Humans are Weird – Betwix
The giant door to the too-tall room burst open and a giant flailing mass of limbs staggering into the room. Doctor Draft heaved a sigh and carefully pushed the mineral storage sets to the center of the table to minimize spill hazards.
“Yo Dogh,” the human slurred out, the sound mangled by the fact that the human had several of his wide, thin claws shoved into his mouth, something that was highly medically inadvisable to the pathogenically fragile mammals. “Gough som foss?”
Doctor Draft debated taking the time to figure that out a moment and then slammed his tail on the floor to get the human’s roving attention. One helpful thing about the species was that there was no doubt where they were addressing their brain power as long as you could see their bizarre, white ringed eyes. The sound worked and the human turned both his body and eyes on the doctor, one absurdly long finger still prodding at an upper tooth. Doctor Draft raised himself up on his hind legs and mimicked that gesture the human nurse had taught him, crossing the arms they called it, as best he could, while deliberately letting his tail tip lash against the ground.

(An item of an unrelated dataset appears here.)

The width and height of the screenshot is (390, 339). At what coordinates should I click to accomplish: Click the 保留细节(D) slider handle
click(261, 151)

The humans squirmed under the attention and removed his finger from his mouth, though his lips continued to contort oddly.
“Do you have some floss,” the human articulated carefully before beginning to prod at his tooth with his short, stubby tongue.

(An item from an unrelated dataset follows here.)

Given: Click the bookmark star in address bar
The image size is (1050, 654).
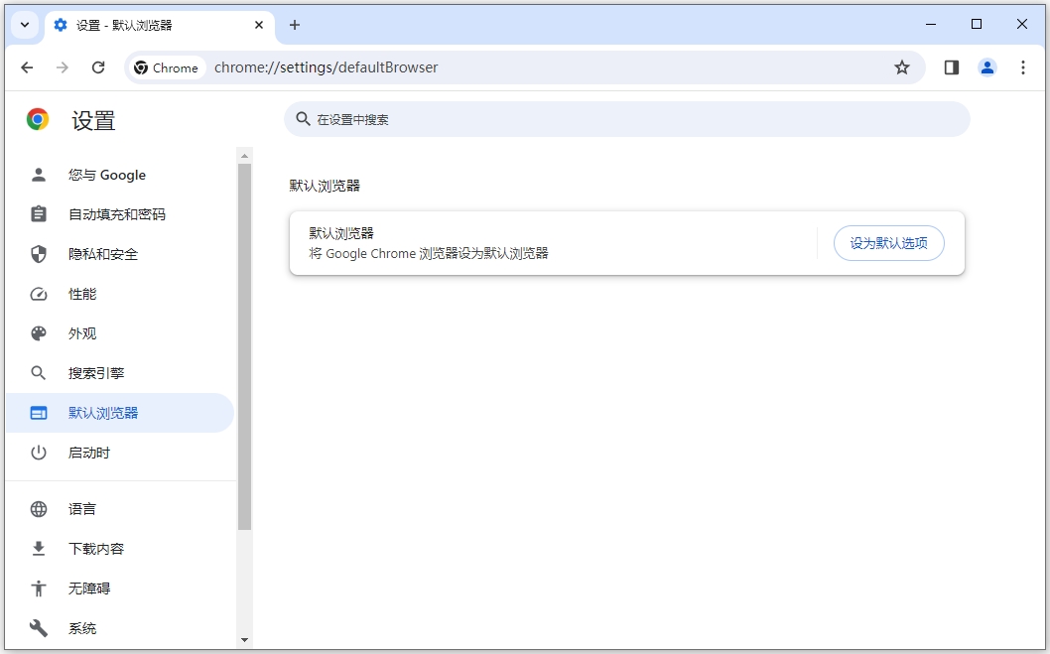Looking at the screenshot, I should coord(901,66).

“What is floss?” Doctor Draft demanded, running a mental tongue over the term.
The human hesitated and his forepaws raised, the long narrow digits working as if they were kneading dough as he presumably formatted a description.

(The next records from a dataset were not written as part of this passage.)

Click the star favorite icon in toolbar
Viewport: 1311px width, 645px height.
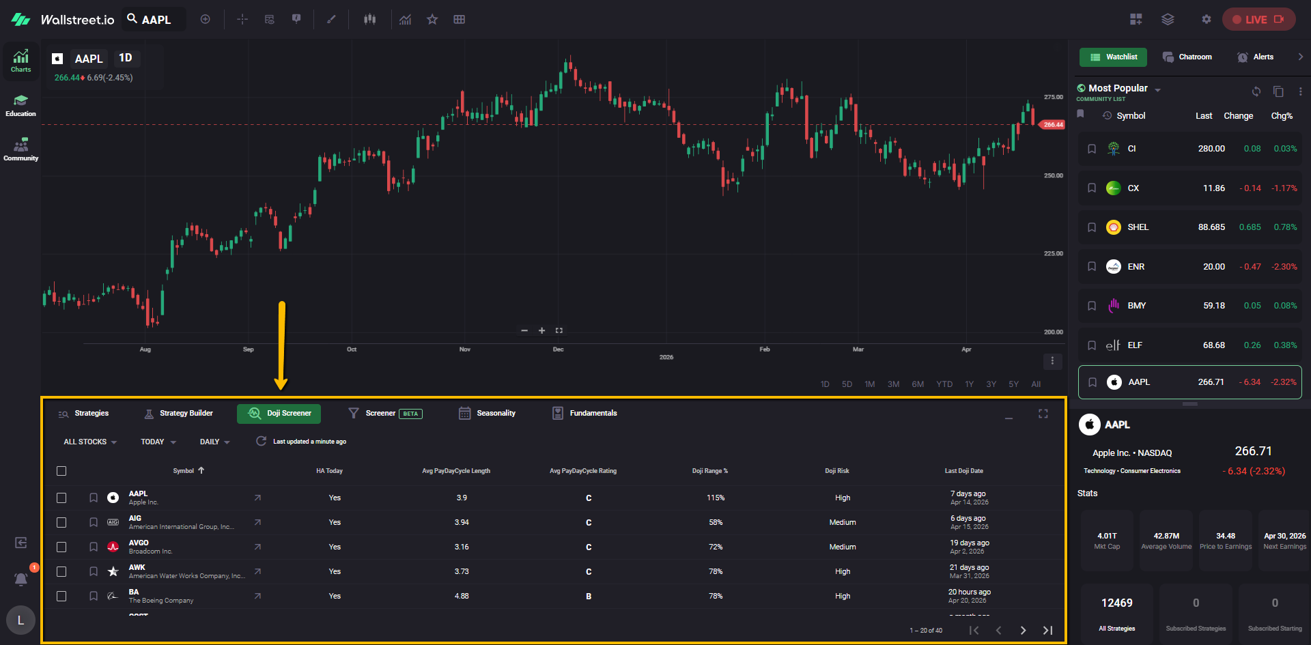(432, 20)
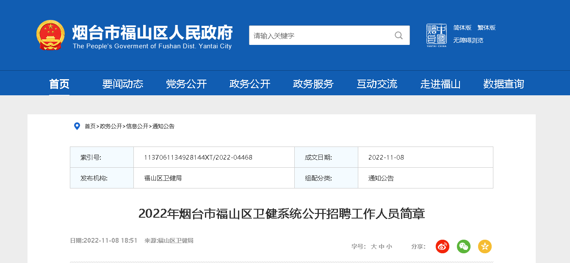This screenshot has height=263, width=570.
Task: Click the magnifier search icon
Action: point(398,36)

“It’s long, narrow thread,” he said, pausing to tongue at his upper teeth again, and without the forepaws to hide it Doctor Draft noted the grimace of pain with concern. “It’s used for cleaning gunk and stuff out from between teeth.”
Clicking his jaws in understanding Doctor Draft turned and scrambled towards a shelf. “Yes I do keep some of that on hand,” he said. “It is hardly ever needed save for when the old tooth fails to dislodge when a new one grows in, but yes, I can see why humans would need it more frequently now that you describe it. I presume you have some, gunk, did you say? Stuck between your teeth?”
“Not gunk exactly,” the human said, relief in his voice. “I was trying some of that new bird-thing meat and it turns out to be pretty stringy.”
Doctor Draft lunged into the cupboard of minor surgical supplies and pulled out the ball of, floss, the human had called it and he made an effort to ingrain the name in his memory as he handed it over to the human.
“Is this condition causing you pain?” Doctor Draft asked as the human gratefully snatched at the ball that looked tiny in his long digits.
The human made short, frantic work of finding the free end of the string and biting off a length. Then he wound the ends around two of his digits and forced it between the tightly packed mammalian molars.
“Is the condition causing you pain?” Doctor Draft asked again.
One eye rolled towards him and the human made a positive sounding grunt and nodded while working the floss between his tooth and his gums. A thin thread of flesh popped out from between the molars and immediately relief showed on the human’s expressive face. Then suddenly with an audible snap the floss broke. Doctor Draft reared back in surprise. The surgical rated string wasn’t exactly designed to take much of a load but it shouldn’t have been so easily for a human to accidentally snap it. The human seemed hardly surprised and simply took another length before attacking the minuscule gap between to other teeth talking in the moments when his mouth was free of obstruction.
“That one hurt,” he said, “real bad in spurts where the teeth were pinching it.”
Another thread of flesh popped out.
“That one was only annoying,” he said. “My teeth are too big for my jaw you see…”
Doctor Draft blinked slowly as he processed that. The second string snapped and the human reached for another. Doctor Draft made a mental bubble to order more, and possibly sturdier, or thinner perhaps, dental string. Human’s could, as a common thing judging from the casual attitude this one was displaying, have teeth that were too large for their underlying bone structure. That, if it wasn’t the idle misinterpretation of a layman, might be something worth looking into. There was a gurgle and a clink from the fomentation vat as the pressure displaced the lid and Doctor Draft turned back to that cleaning task with a thoughtful hum.